Cleopatra als Barockoper

Von Uwe Friedrich |
Cleopatras und Marc Antons tragische Geschichte aufgeladen mit chauvinistischen Sprüchen und sexuellen Anzüglichkeiten - das ist Johann Matthesons Oper. Die erste szenische Aufführung an der Hamburger Staatsoper seit 1704 ist hoch interessant und mit sehr guten Sängern gelungen.
Mitten in der tragischen Barockoper wird auf Plattdeutsch darüber gesungen, dass Frauen ihr wahres Gesicht erst nach der Hochzeit zeigen oder dass bei Frauenleiden meistens ein Klistier hilft. Was nach Ohnsorgtheater klingt, war eine Besonderheit der Hamburger Bürgeroper am Gänsemarkt. Schon im 18. Jahrhundert hatten die Hanseaten offenbar eine Vorliebe für derbe Komik, und so unterbricht der Komponist Johann Mattheson die traurige Geschichte der unglückseligen Cleopatra mehrfach mit chauvinistischen Bemerkungen, sexuellen Anzüglichkeiten und für heutige Ohren eher geschmacklosen Kommentaren.

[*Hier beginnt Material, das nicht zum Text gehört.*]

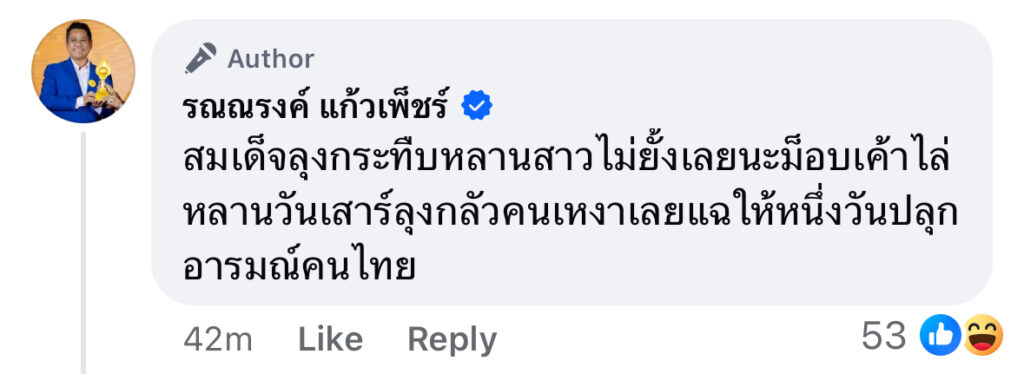Click the microphone Author icon
The image size is (1024, 374).
tap(200, 59)
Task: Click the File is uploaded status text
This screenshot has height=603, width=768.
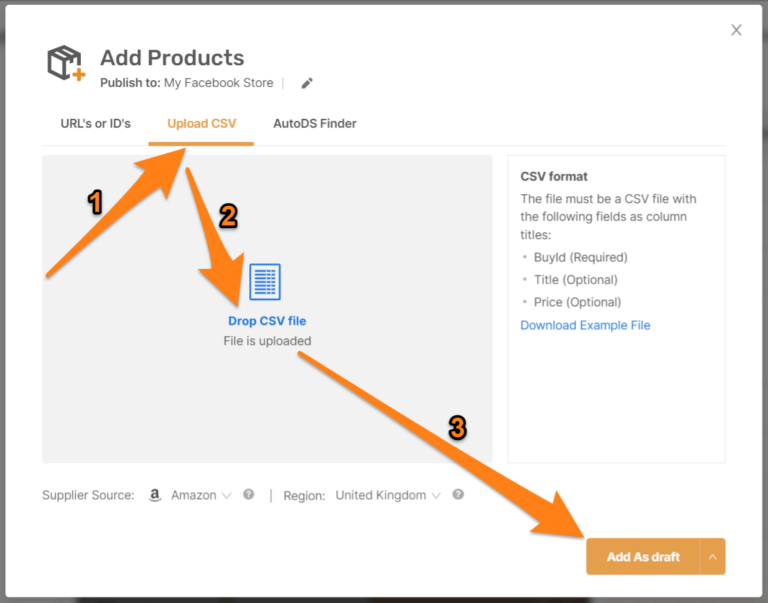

Dabei versichert der Komponist in seinen Memoiren, dass das Publikum beim Suizid des Mark Anton zu Tränen gerührt und untröstlich war, es wurde also nicht nur gelacht am Gänsemarkt. In der Schilderung des Komponisten steckt auch ein Menge Eigenlob, denn Mattheson, der später Mitarbeiter des englischen Gesandten wurde, sang die Rolle selbst. Als er nach dem Bühnentod vom Cembalo aus weiter dirigieren wollte, hat der junge Georg Friedrich Händel den Platz allerdings nicht geräumt. Schließlich duellierten sich die beiden auf dem Gänsemarkt.

Zu derart gewalttätigen Auseinandersetzungen zwischen den beteiligten Künstlern kam es bei der ersten szenischen Aufführung seit 1704 an der Hamburgischen Staatsoper jedoch nicht, vielmehr war sie von einem großen Ensemblegeist des Hamburger Opernstudios getragen. Für die kleine Blackbox der Opera stabile ließ sich die Kostümbildnerin Julia Schnittger von den zahllosen Monumentalfilmen zum Thema inspirieren. Diese Cleopatra ist offenbar geradewegs von der Leinwand eines Hollywoodschinkens heruntergestiegen, auch das Kostüm Marc Anton könnte aus einem Sandalenfilm stammen, der Sieger der Intrige, Kaiser Augustus steckt hingegen in einer modernen Militäruniform.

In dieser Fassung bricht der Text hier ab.